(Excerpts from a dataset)

————

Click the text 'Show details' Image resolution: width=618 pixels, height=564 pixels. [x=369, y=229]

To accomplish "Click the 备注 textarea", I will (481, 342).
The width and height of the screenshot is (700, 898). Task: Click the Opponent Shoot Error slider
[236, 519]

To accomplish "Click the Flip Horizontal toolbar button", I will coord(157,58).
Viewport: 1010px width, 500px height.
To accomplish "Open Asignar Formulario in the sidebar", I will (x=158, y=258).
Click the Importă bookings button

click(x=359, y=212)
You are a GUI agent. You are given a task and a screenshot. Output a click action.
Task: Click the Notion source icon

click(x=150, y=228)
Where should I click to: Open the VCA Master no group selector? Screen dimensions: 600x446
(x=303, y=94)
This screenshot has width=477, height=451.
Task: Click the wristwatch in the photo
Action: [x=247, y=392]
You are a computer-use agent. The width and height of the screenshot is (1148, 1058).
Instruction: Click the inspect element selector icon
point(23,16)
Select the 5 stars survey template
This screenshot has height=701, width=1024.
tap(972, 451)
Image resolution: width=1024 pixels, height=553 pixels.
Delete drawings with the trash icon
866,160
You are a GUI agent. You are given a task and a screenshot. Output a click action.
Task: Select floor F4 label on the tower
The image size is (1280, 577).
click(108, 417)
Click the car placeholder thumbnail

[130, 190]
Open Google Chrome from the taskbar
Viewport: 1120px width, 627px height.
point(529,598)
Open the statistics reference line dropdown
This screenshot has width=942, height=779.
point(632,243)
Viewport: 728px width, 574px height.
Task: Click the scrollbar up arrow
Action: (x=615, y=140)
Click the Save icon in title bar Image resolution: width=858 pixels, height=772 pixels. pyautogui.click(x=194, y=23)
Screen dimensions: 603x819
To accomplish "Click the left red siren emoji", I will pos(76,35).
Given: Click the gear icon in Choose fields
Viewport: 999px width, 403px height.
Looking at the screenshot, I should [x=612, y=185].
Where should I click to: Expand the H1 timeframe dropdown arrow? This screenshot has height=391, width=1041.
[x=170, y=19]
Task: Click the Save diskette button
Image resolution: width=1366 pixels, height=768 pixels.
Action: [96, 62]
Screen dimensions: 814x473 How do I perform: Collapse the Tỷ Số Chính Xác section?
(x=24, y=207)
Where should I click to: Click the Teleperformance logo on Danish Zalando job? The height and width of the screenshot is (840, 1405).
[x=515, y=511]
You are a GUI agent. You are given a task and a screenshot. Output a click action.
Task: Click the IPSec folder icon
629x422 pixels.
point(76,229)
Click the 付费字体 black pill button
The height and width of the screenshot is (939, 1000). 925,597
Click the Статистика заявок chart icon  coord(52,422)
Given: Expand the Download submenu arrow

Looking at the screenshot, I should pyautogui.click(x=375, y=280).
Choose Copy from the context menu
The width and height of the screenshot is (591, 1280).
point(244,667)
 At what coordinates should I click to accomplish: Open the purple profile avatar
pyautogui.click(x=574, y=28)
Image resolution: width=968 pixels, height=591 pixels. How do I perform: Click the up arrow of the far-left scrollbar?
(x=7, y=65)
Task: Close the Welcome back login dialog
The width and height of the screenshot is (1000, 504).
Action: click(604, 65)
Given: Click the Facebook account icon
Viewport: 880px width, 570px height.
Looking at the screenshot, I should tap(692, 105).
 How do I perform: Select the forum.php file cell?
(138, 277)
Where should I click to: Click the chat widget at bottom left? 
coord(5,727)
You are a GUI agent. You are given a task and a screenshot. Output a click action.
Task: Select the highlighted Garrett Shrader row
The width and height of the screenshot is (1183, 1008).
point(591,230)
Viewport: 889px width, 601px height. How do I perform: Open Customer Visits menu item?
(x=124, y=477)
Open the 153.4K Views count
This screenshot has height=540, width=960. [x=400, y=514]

————

→ What this task involves
Transcribe the data in full, keeping every character.

→ Written solution
Click the text 'Show details' Image resolution: width=618 pixels, height=564 pixels. [x=369, y=229]

To accomplish "Click the 备注 textarea", I will (481, 342).
The width and height of the screenshot is (700, 898). Task: Click the Opponent Shoot Error slider
[236, 519]

To accomplish "Click the Flip Horizontal toolbar button", I will coord(157,58).
Viewport: 1010px width, 500px height.
To accomplish "Open Asignar Formulario in the sidebar", I will (x=158, y=258).
Click the Importă bookings button

click(x=359, y=212)
You are a GUI agent. You are given a task and a screenshot. Output a click action.
Task: Click the Notion source icon

click(x=150, y=228)
Where should I click to: Open the VCA Master no group selector? Screen dimensions: 600x446
(x=303, y=94)
This screenshot has width=477, height=451.
Task: Click the wristwatch in the photo
Action: [x=247, y=392]
You are a computer-use agent. The width and height of the screenshot is (1148, 1058).
Instruction: Click the inspect element selector icon
point(23,16)
Select the 5 stars survey template
This screenshot has height=701, width=1024.
tap(972, 451)
Image resolution: width=1024 pixels, height=553 pixels.
Delete drawings with the trash icon
866,160
You are a GUI agent. You are given a task and a screenshot. Output a click action.
Task: Select floor F4 label on the tower
The image size is (1280, 577).
click(108, 417)
Click the car placeholder thumbnail

[130, 190]
Open Google Chrome from the taskbar
Viewport: 1120px width, 627px height.
point(529,598)
Open the statistics reference line dropdown
This screenshot has width=942, height=779.
point(632,243)
Viewport: 728px width, 574px height.
Task: Click the scrollbar up arrow
Action: (x=615, y=140)
Click the Save icon in title bar Image resolution: width=858 pixels, height=772 pixels. pyautogui.click(x=194, y=23)
Screen dimensions: 603x819
To accomplish "Click the left red siren emoji", I will pos(76,35).
Given: Click the gear icon in Choose fields
Viewport: 999px width, 403px height.
Looking at the screenshot, I should [x=612, y=185].
Where should I click to: Expand the H1 timeframe dropdown arrow? This screenshot has height=391, width=1041.
[x=170, y=19]
Task: Click the Save diskette button
Image resolution: width=1366 pixels, height=768 pixels.
Action: [96, 62]
Screen dimensions: 814x473 How do I perform: Collapse the Tỷ Số Chính Xác section?
(x=24, y=207)
Where should I click to: Click the Teleperformance logo on Danish Zalando job? The height and width of the screenshot is (840, 1405).
[x=515, y=511]
You are a GUI agent. You are given a task and a screenshot. Output a click action.
Task: Click the IPSec folder icon
629x422 pixels.
point(76,229)
Click the 付费字体 black pill button
The height and width of the screenshot is (939, 1000). 925,597
Click the Статистика заявок chart icon  coord(52,422)
Given: Expand the Download submenu arrow

Looking at the screenshot, I should pyautogui.click(x=375, y=280).
Choose Copy from the context menu
The width and height of the screenshot is (591, 1280).
point(244,667)
 At what coordinates should I click to accomplish: Open the purple profile avatar
pyautogui.click(x=574, y=28)
Image resolution: width=968 pixels, height=591 pixels. How do I perform: Click the up arrow of the far-left scrollbar?
(x=7, y=65)
Task: Close the Welcome back login dialog
The width and height of the screenshot is (1000, 504).
Action: click(604, 65)
Given: Click the Facebook account icon
Viewport: 880px width, 570px height.
Looking at the screenshot, I should tap(692, 105).
 How do I perform: Select the forum.php file cell?
(138, 277)
Where should I click to: Click the chat widget at bottom left? 
coord(5,727)
You are a GUI agent. You are given a task and a screenshot. Output a click action.
Task: Select the highlighted Garrett Shrader row
The width and height of the screenshot is (1183, 1008).
point(591,230)
Viewport: 889px width, 601px height. How do I perform: Open Customer Visits menu item?
(x=124, y=477)
Open the 153.4K Views count
This screenshot has height=540, width=960. [x=400, y=514]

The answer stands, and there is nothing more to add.